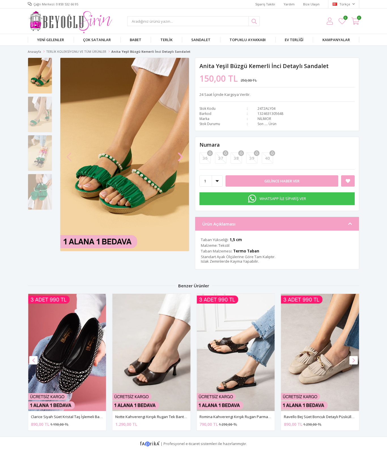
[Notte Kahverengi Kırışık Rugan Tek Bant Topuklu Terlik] (151, 352)
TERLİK (166, 39)
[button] (180, 154)
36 (205, 158)
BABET (135, 39)
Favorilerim (345, 19)
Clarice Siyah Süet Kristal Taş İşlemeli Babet (68, 416)
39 (251, 158)
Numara (209, 144)
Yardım (289, 4)
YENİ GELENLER (50, 39)
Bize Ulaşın (311, 4)
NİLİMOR (264, 118)
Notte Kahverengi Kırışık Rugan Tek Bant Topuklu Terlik (162, 416)
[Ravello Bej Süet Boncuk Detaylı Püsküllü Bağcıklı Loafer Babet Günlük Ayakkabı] (320, 352)
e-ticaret (193, 443)
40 (267, 158)
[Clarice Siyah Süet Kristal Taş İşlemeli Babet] (67, 352)
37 (220, 158)
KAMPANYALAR (336, 39)
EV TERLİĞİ (294, 39)
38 (236, 158)
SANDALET (200, 39)
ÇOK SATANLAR (97, 39)
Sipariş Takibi (265, 4)
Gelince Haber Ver (281, 181)
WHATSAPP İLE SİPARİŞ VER (283, 198)
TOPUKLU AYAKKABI (247, 39)
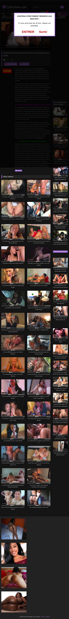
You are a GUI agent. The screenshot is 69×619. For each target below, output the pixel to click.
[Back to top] (64, 614)
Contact (43, 616)
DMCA (48, 616)
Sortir (43, 32)
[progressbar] (13, 195)
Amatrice (19, 170)
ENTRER (28, 32)
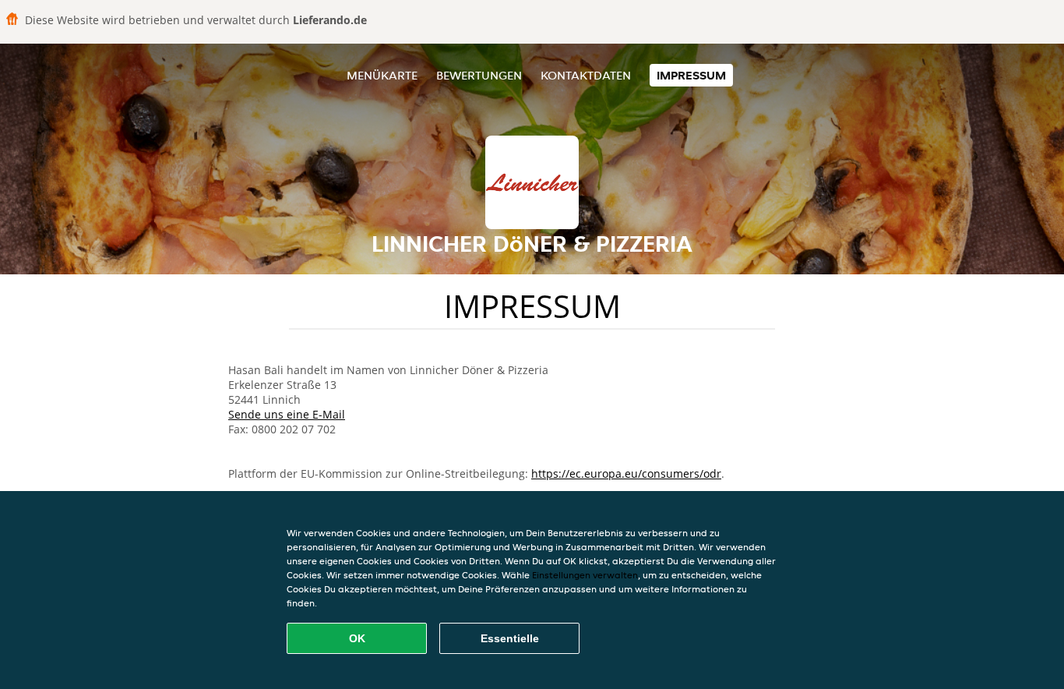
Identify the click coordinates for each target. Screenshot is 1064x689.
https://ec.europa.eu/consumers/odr (626, 473)
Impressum (691, 75)
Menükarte (382, 75)
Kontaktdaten (586, 75)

....

--- Task statement ---
Copy every item above word for word, leaving out the pictures.

--- Output ---
[Notte Kahverengi Kırışık Rugan Tek Bant Topuklu Terlik] (151, 352)
TERLİK (166, 39)
[button] (180, 154)
36 (205, 158)
BABET (135, 39)
Favorilerim (345, 19)
Clarice Siyah Süet Kristal Taş İşlemeli Babet (68, 416)
39 (251, 158)
Numara (209, 144)
Yardım (289, 4)
YENİ GELENLER (50, 39)
Bize Ulaşın (311, 4)
NİLİMOR (264, 118)
Notte Kahverengi Kırışık Rugan Tek Bant Topuklu Terlik (162, 416)
[Ravello Bej Süet Boncuk Detaylı Püsküllü Bağcıklı Loafer Babet Günlük Ayakkabı] (320, 352)
e-ticaret (193, 443)
40 (267, 158)
[Clarice Siyah Süet Kristal Taş İşlemeli Babet] (67, 352)
37 (220, 158)
KAMPANYALAR (336, 39)
EV TERLİĞİ (294, 39)
38 (236, 158)
SANDALET (200, 39)
ÇOK SATANLAR (97, 39)
Sipariş Takibi (265, 4)
Gelince Haber Ver (281, 181)
WHATSAPP İLE SİPARİŞ VER (283, 198)
TOPUKLU AYAKKABI (247, 39)
You are a GUI agent. The screenshot is 69×619. For each target below, output the pixel to click.
[Back to top] (64, 614)
Contact (43, 616)
DMCA (48, 616)
Sortir (43, 32)
[progressbar] (13, 195)
Amatrice (19, 170)
ENTRER (28, 32)
Identify the click coordinates for each target. Screenshot is 1064x689.
https://ec.europa.eu/consumers/odr (626, 473)
Impressum (691, 75)
Menükarte (382, 75)
Kontaktdaten (586, 75)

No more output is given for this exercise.